Coroners have jurisdiction to inquire into any treasure which is found in their area and to establish who the finder is.

  1. The Coroners Act 1988 was repealed in July 2013 with the exceptions of section 13 (application for a fresh coroner investigation or inquest) and 4A (8) (a coroner in Wales being regarded as a coroner for the whole of Wales). 

  2. https://www.judiciary.uk/wp-content/uploads/2020/03/Chief-Coroners-Office-Summary-of-the-Coronavirus-Act-2020-30.03.20.pdf 

  3. The Care Quality Commission (CQC) annual report on Monitoring the Mental Health Act can be found here: http://www.cqc.org.uk/content/monitoring-mental-health-act-report

  4. For more on ONS Suicide please visit: https://www.ons.gov.uk/peoplepopulationandcommunity/birthsdeathsandmarriages/deaths/bulletins/suicidesintheunitedkingdom/previousReleases 

  5. https://www.gov.uk/government/publications/chief-coroners-combined-annual-report-2018-to-2019-and-2019-to-2020 

  6. The 1988 Act term ‘verdict’ was replaced by the 2009 Act term ‘conclusion’. 

  7. ‘Alcohol/drug related’ and ‘road traffic collision’ are short form inquest conclusions under the 2009 Act, which came into effect from July 2013. 

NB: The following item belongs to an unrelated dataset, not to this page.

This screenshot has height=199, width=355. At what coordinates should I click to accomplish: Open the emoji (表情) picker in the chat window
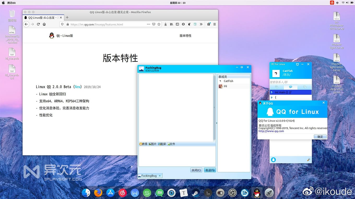(143, 144)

  8. The Supreme Court’s 2014 judgment in the cases of P v Cheshire West and Chester Council and P&O v Surrey County Council (Cheshire West) clarified the circumstances in which a DoLS is likely to be required and made it clear that many more circumstances amounted to a deprivation of liberty by the state. The Supreme Court decided that deprivation of liberty arose when the person concerned ‘was under continuous supervision control and was not free to leave’ and that the deprivation was the responsibility of the state. It did not matter that the patient in hospital or the resident of a care home was content or compliant or voiced no objection if in fact they did not have capacity to consent to the arrangements.